Dal 30 settembre al 2 ottobre 2025, Kinshasa ospita la 9ª edizione del Forum africano sulla giustizia di transizione, organizzato dal Dipartimento per gli affari politici, la pace e la sicurezza dell'Unione Africana (AUC-DPAPS) e dal Centro per lo studio della violenza e della riconciliazione (CSVR).

ECES
ha partecipato attivamente insieme a istituzioni nazionali, ricercatori, professionisti e organizzazioni della società civile.

Questa edizione mette in evidenza un tema centrale e senza precedenti:

“Giustizia per gli africani e le persone di origine africana attraverso le riparazioni”.
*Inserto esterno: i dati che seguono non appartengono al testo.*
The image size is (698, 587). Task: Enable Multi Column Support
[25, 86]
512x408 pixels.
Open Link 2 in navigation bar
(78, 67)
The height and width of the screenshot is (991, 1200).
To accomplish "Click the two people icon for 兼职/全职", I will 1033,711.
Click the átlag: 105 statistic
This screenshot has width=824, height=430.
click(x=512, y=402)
Nel corso di tre giorni, il Forum riunisce rappresentanti degli Stati membri dell’Unione Africana, istituzioni nazionali per i diritti umani, reti di vittime e sopravvissuti, nonché esperti internazionali. Funge da piattaforma multistakeholder per valutare i progressi e affrontare le sfide relative ai meccanismi di giustizia transitoria in tutto il continente.
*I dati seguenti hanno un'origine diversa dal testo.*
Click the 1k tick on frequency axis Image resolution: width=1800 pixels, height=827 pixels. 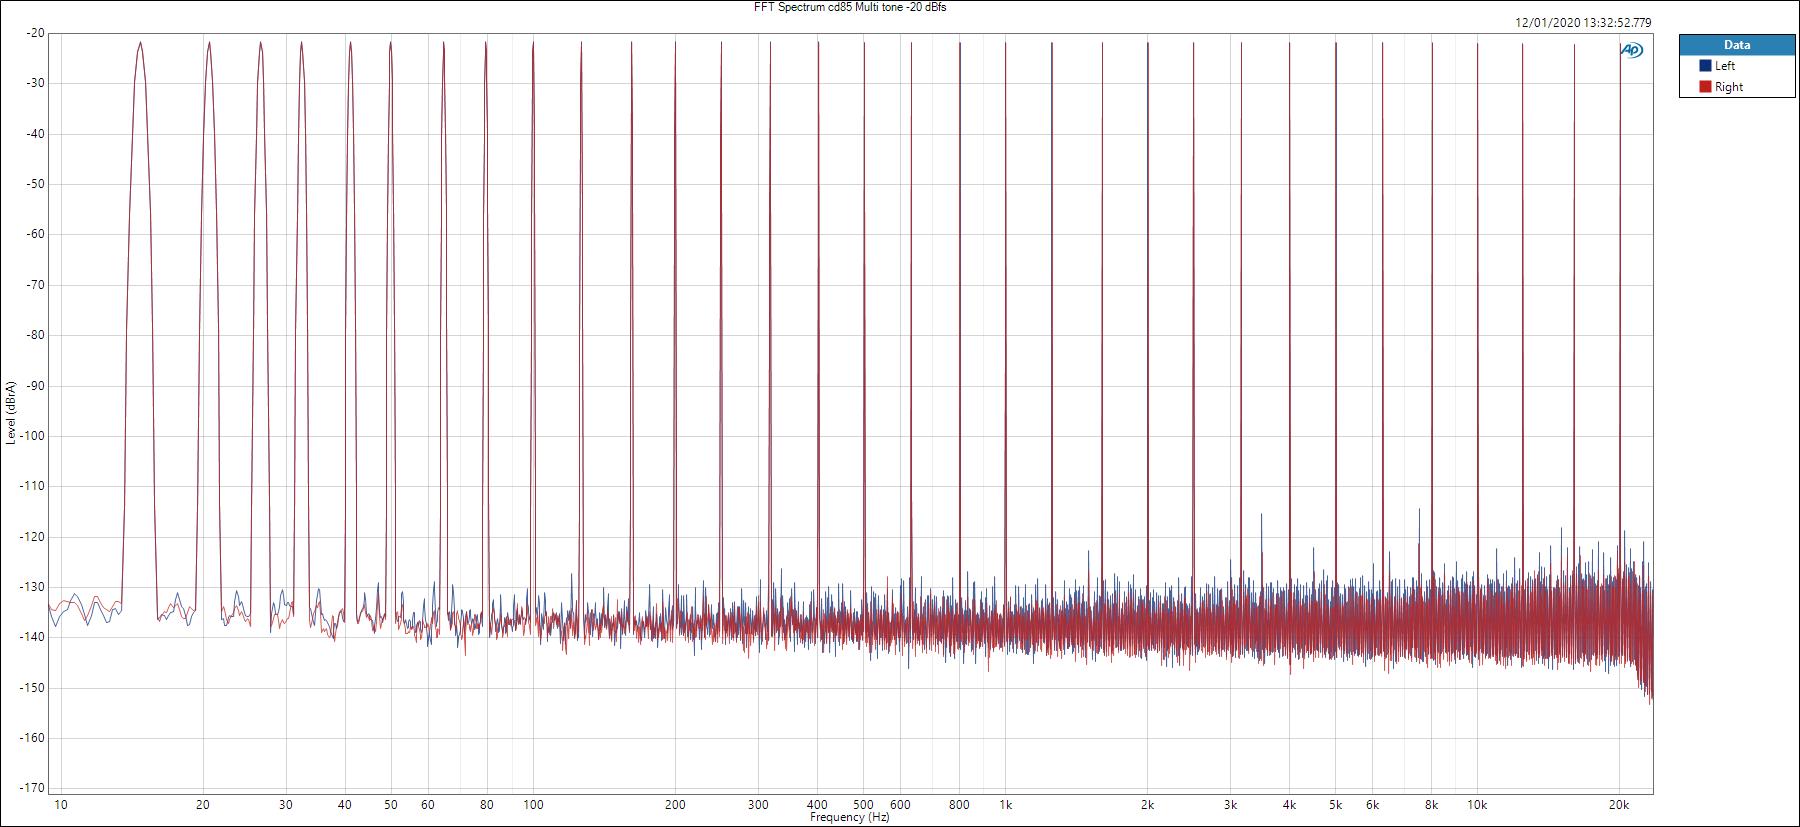point(1005,804)
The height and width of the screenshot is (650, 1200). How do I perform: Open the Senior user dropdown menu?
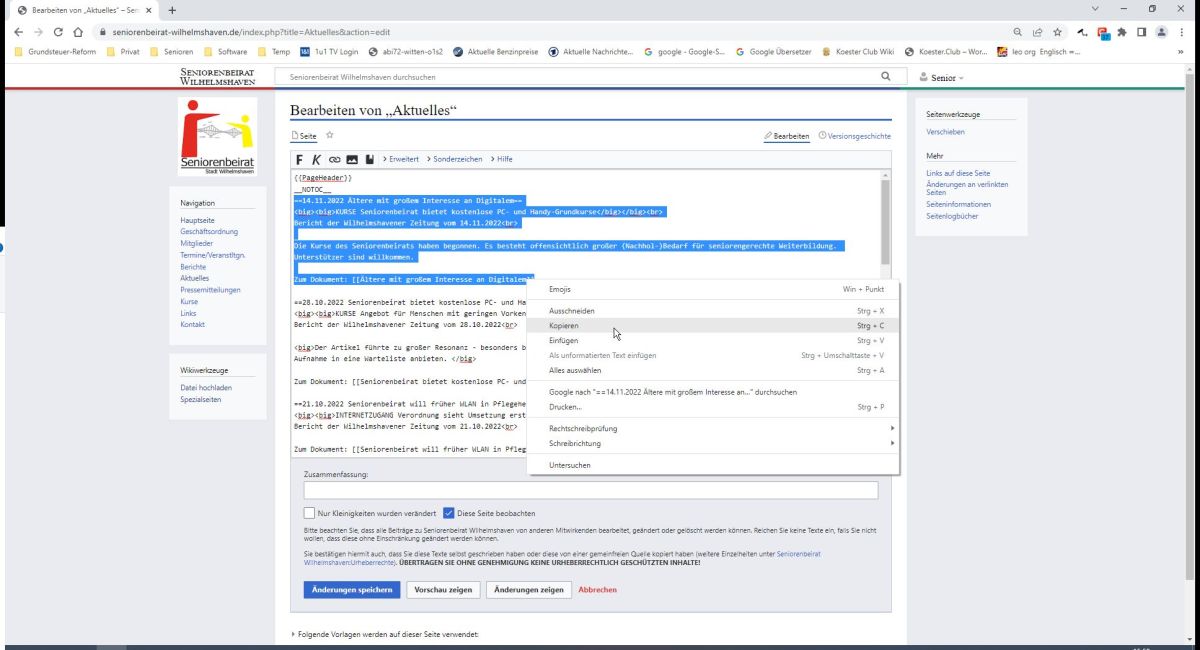[942, 77]
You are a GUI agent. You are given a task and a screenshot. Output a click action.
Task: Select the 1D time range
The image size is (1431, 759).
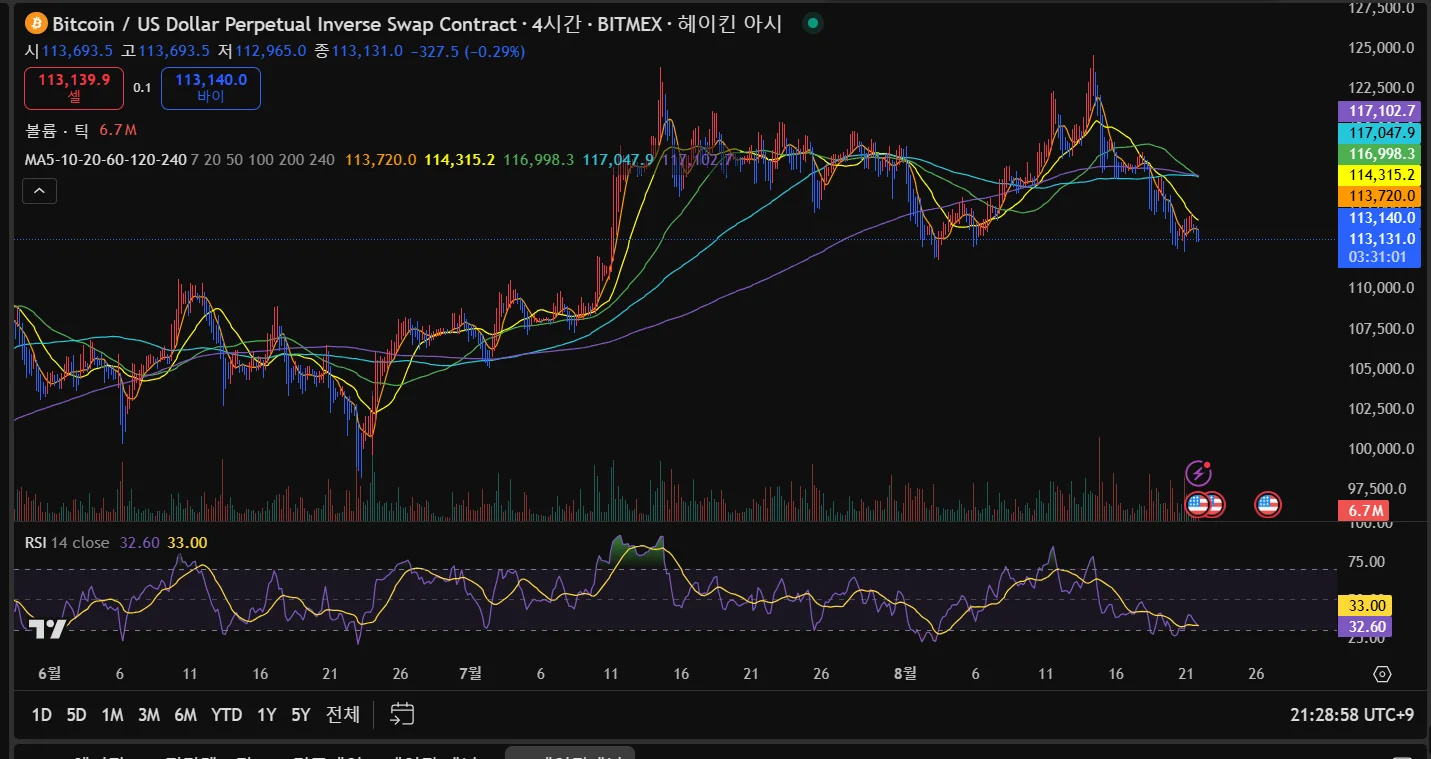41,715
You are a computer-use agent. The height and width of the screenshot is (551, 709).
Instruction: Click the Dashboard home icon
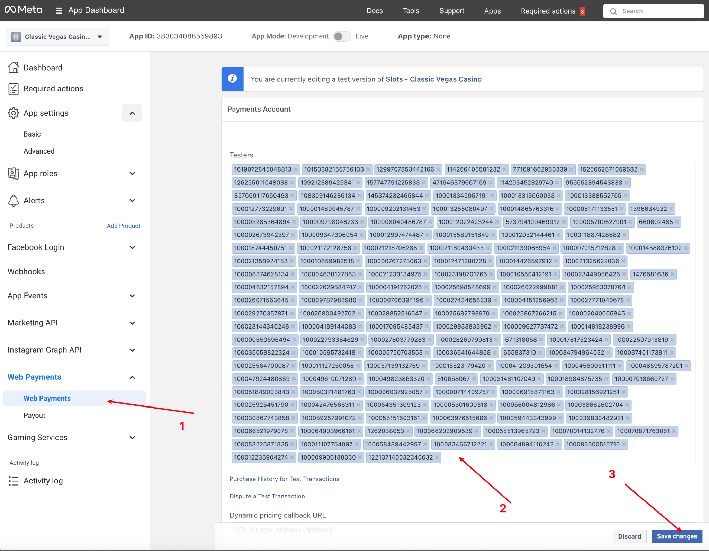coord(13,68)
Tra i temi chiave all’ordine del giorno figurano:

Il lavoro del Forum culmina con l’adozione della Dichiarazione di Kinshasa sulle riparazioni, un documento politico di riferimento concepito per guidare le future politiche continentali.
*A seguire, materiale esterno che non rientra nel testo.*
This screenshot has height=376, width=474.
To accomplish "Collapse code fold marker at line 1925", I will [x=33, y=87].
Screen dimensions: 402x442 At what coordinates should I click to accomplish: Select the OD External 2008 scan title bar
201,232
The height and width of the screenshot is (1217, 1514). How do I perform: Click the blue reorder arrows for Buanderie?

  • Il ruolo delle riparazioni come motore di giustizia, guarigione e trasformazione
  • Il ruolo centrale delle vittime e dei sopravvissuti
  • Il riconoscimento delle donne e dei giovani come attori chiave per la pace e la ricostruzione
  • Lo sviluppo di modelli inclusivi su misura per i contesti africani

In un'intervista a LD News, Fabio Bargiacchi, fondatore e direttore esecutivo dell'ECES, esprime la sua soddisfazione per il contributo dell'ECES a questo importante incontro di dialogo e scambio, che riunisce esperienze diverse provenienti da tutto il continente. Sottolinea l'importanza di tali iniziative per il progresso della giustizia di transizione ed evidenzia il sostegno finanziario fornito dal Governo italiano e dall'Unione Europea, il cui impegno rafforza l'impatto e la portata del Forum.

“Questo Forum rappresenta un passo cruciale nel rafforzamento della solidarietà africana e nella promozione di una giustizia veramente riparativa, radicata nella storia, nelle realtà e nelle aspirazioni dei popoli del continente”, aggiunge.

Attraverso la sua partecipazione, ECES ribadisce il proprio impegno, al fianco delle istituzioni africane, nel promuovere la giustizia riparativa al servizio della dignità, della pace e della trasformazione sostenibile.